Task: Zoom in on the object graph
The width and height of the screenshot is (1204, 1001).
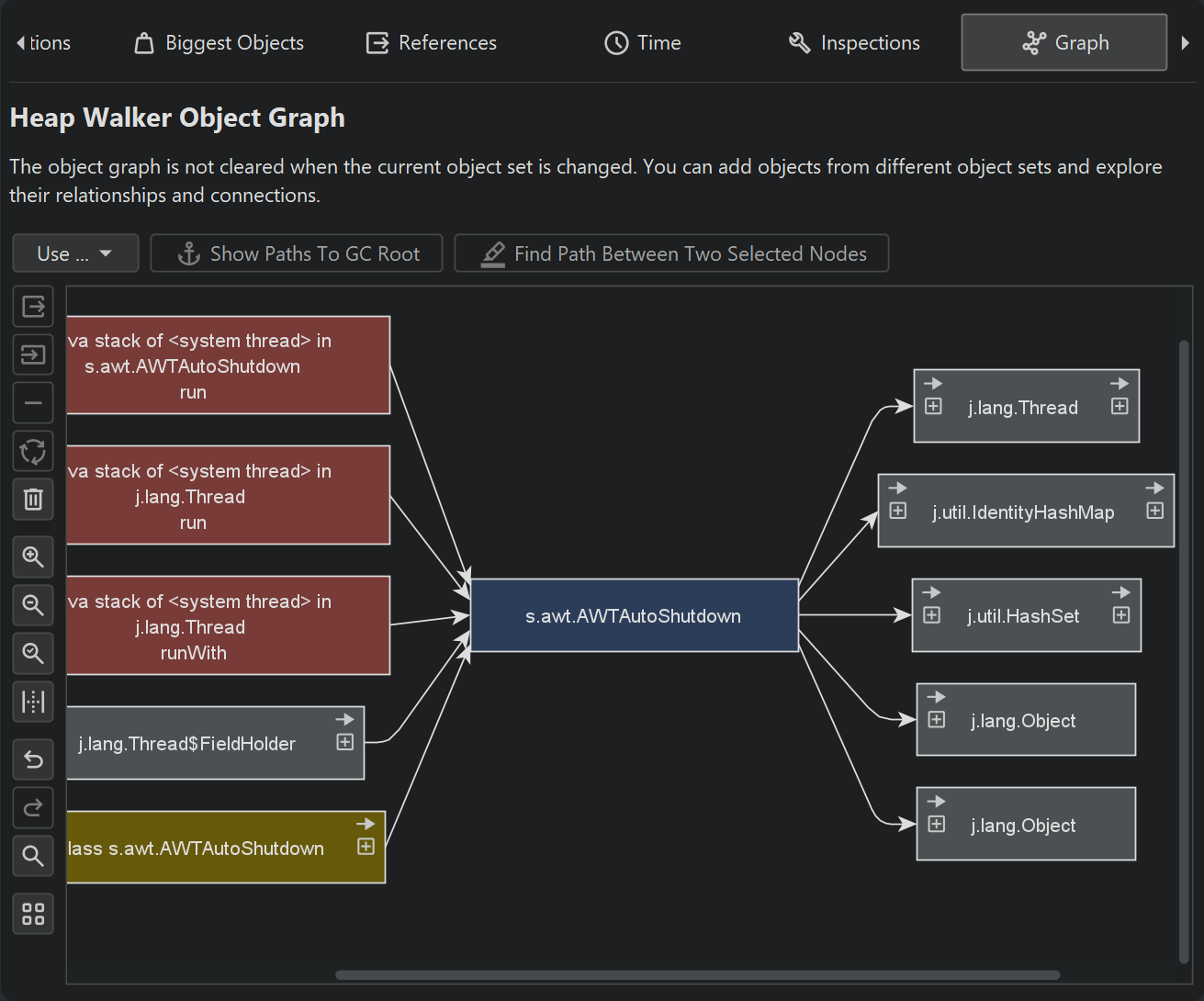Action: [33, 557]
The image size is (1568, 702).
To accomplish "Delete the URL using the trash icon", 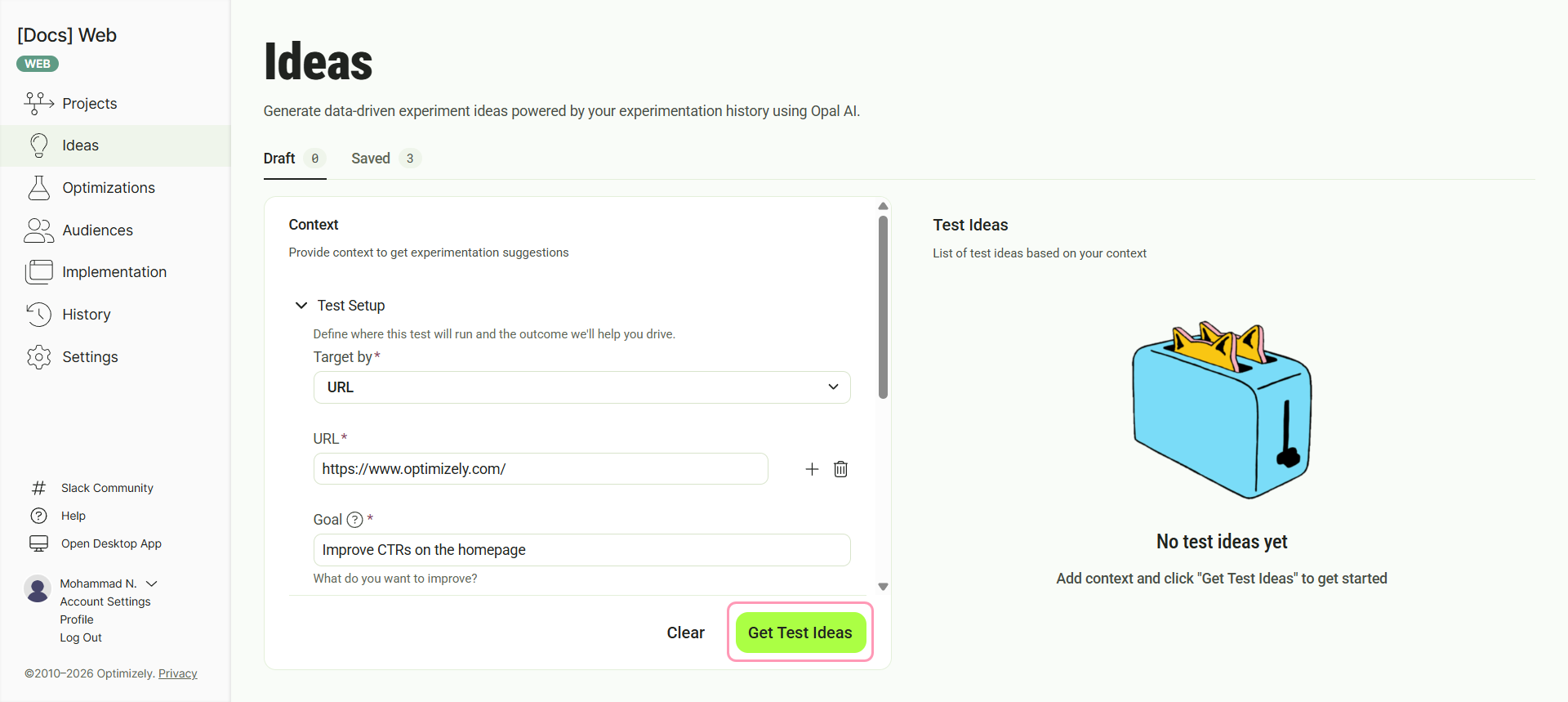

==================================================

WHAT YOU WILL DO |
What you give back must be exactly the lines of the listing above from the line containing "The width and" through its last line, inclusive, without pictures, please.

ANSWER TO THE EXERCISE |
The width and height of the screenshot is (1204, 1001).
Action: [33, 557]
The image size is (1568, 702).
To accomplish "Delete the URL using the trash icon", 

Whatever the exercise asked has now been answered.